▶ _Records to process_

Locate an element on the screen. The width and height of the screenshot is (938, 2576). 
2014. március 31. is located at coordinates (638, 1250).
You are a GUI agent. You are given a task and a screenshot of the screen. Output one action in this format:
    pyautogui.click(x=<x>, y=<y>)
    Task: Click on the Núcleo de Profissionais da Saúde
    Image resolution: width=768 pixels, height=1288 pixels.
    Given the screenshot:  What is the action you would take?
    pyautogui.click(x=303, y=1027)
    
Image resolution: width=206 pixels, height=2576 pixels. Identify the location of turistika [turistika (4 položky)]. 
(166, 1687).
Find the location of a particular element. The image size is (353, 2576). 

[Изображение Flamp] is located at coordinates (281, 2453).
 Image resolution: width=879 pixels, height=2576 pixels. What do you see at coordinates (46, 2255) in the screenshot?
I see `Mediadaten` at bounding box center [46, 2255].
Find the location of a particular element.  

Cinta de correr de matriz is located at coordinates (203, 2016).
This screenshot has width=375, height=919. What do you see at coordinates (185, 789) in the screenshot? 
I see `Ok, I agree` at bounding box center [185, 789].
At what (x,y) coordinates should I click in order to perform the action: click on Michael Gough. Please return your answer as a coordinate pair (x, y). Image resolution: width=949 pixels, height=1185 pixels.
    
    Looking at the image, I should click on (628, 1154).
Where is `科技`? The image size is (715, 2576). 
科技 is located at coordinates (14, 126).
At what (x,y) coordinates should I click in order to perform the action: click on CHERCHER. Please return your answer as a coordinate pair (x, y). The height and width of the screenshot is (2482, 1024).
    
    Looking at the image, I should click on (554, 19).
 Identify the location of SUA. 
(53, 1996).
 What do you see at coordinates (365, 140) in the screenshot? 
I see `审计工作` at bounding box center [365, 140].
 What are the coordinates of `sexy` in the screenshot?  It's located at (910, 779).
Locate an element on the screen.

▶ _What needs to be done_
Render every line of the items above as a numbered list, omitting blank lines.

▶ _Answer to the task_
1. Locate an element on the screen. The width and height of the screenshot is (938, 2576). 
2. 2014. március 31. is located at coordinates (638, 1250).
3. You are a GUI agent. You are given a task and a screenshot of the screen. Output one action in this format:
4.     pyautogui.click(x=<x>, y=<y>)
5.     Task: Click on the Núcleo de Profissionais da Saúde
6.     Image resolution: width=768 pixels, height=1288 pixels.
7.     Given the screenshot:  What is the action you would take?
8.     pyautogui.click(x=303, y=1027)
9. Image resolution: width=206 pixels, height=2576 pixels. Identify the location of turistika [turistika (4 položky)]. 
10. (166, 1687).
11. Find the location of a particular element. The image size is (353, 2576). 
12. [Изображение Flamp] is located at coordinates (281, 2453).
13.  Image resolution: width=879 pixels, height=2576 pixels. What do you see at coordinates (46, 2255) in the screenshot?
14. I see `Mediadaten` at bounding box center [46, 2255].
15. Find the location of a particular element.  
16. Cinta de correr de matriz is located at coordinates (203, 2016).
17. This screenshot has width=375, height=919. What do you see at coordinates (185, 789) in the screenshot? 
18. I see `Ok, I agree` at bounding box center [185, 789].
19. At what (x,y) coordinates should I click in order to perform the action: click on Michael Gough. Please return your answer as a coordinate pair (x, y). Image resolution: width=949 pixels, height=1185 pixels.
20.     Looking at the image, I should click on (628, 1154).
21. Where is `科技`? The image size is (715, 2576). 
22. 科技 is located at coordinates (14, 126).
23. At what (x,y) coordinates should I click in order to perform the action: click on CHERCHER. Please return your answer as a coordinate pair (x, y). The height and width of the screenshot is (2482, 1024).
24.     Looking at the image, I should click on (554, 19).
25.  Identify the location of SUA. 
26. (53, 1996).
27.  What do you see at coordinates (365, 140) in the screenshot? 
28. I see `审计工作` at bounding box center [365, 140].
29.  What are the coordinates of `sexy` in the screenshot?  It's located at (910, 779).
30. Locate an element on the screen.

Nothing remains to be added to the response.